Au Togo, le président Eyadéma était, lui aussi, connu pour sa grande « générosité ». « Il avait souvent des valises bourrées d’argent toutes prêtes pour ses visiteurs français. Même l’extrême droite venait, elle aussi, chercher sa part. Bien sûr, c’était moins que pour la droite, mais il y en avait pour tous ». À sa mort en 2005, son fils Faure lui a succédé lors d’une élection très contestée. Là encore, Paris s’est empressé de reconnaître le sacre du fils, symbole de continuité. Son père avait régné 38 ans.
«Pour financer sa campagne, Sarkozy reçoit une grande partie de cet argent pourtant volé dans une banque appartenant à des pays pauvres africains. Entre les discours et les actes, il y a un grand fossé chez Sarko. Du coup, ses figures rhétoriques sur la bonne gouvernance perdent toute leur valeur. On comprend que Gbagbo donne des céphalées à Sarkozy. C’est un empêcheur de voler. Paris sait qu’avec lui, on ne peut pas piller comme on le veut les ressources de la Côte d’Ivoire. »
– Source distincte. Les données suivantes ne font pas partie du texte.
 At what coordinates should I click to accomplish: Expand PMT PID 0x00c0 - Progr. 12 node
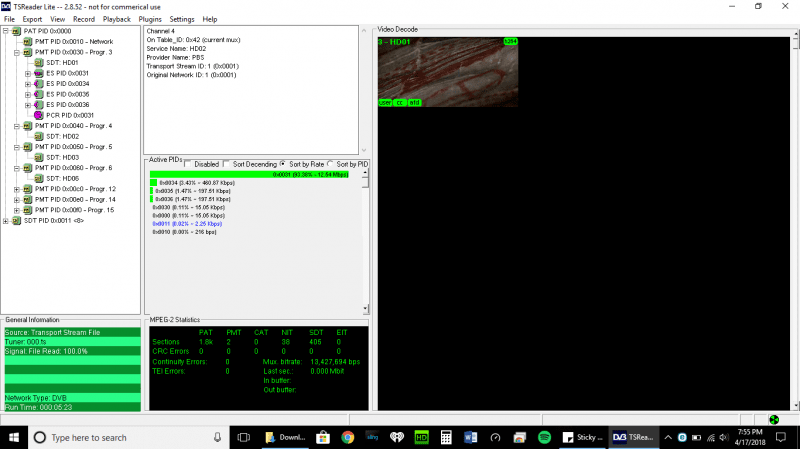[x=17, y=189]
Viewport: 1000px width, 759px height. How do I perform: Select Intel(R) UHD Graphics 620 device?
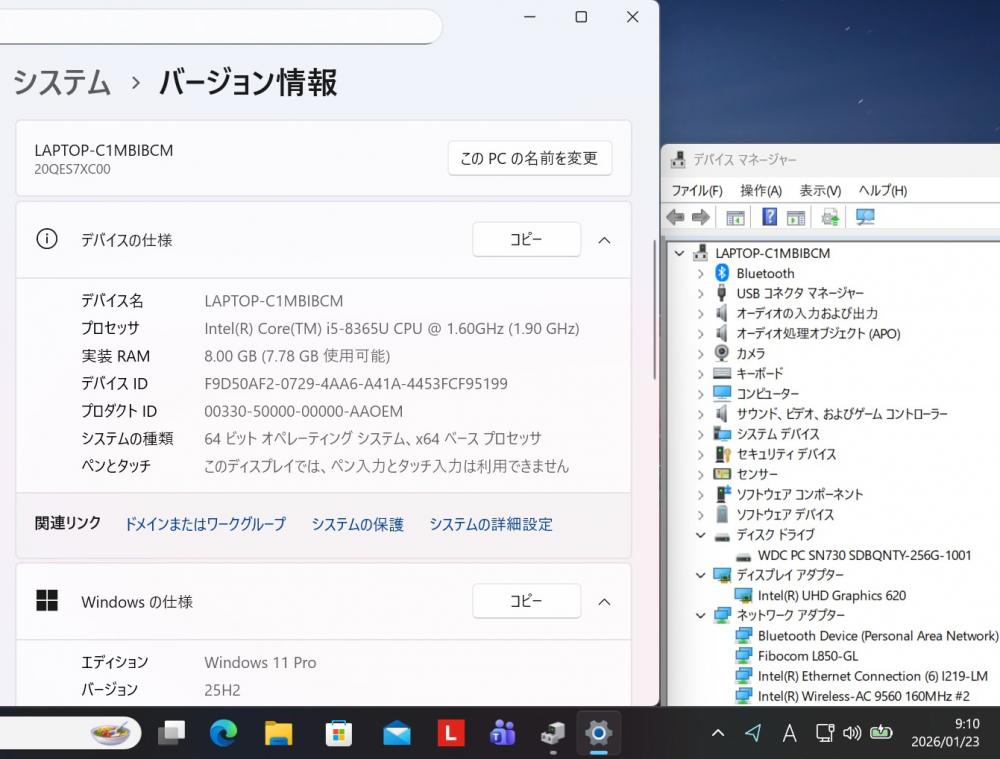[831, 595]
Les « relations d’affaires » troubles d’une partie de la classe politique française avec des dictatures africaines ont duré trop longtemps et brouillent le message de la France en Afrique. Même au milieu des plus beaux discours flotte toujours une légère odeur de pétrole, de soufre et d’argent sale. L’amère rançon de la Françafrique.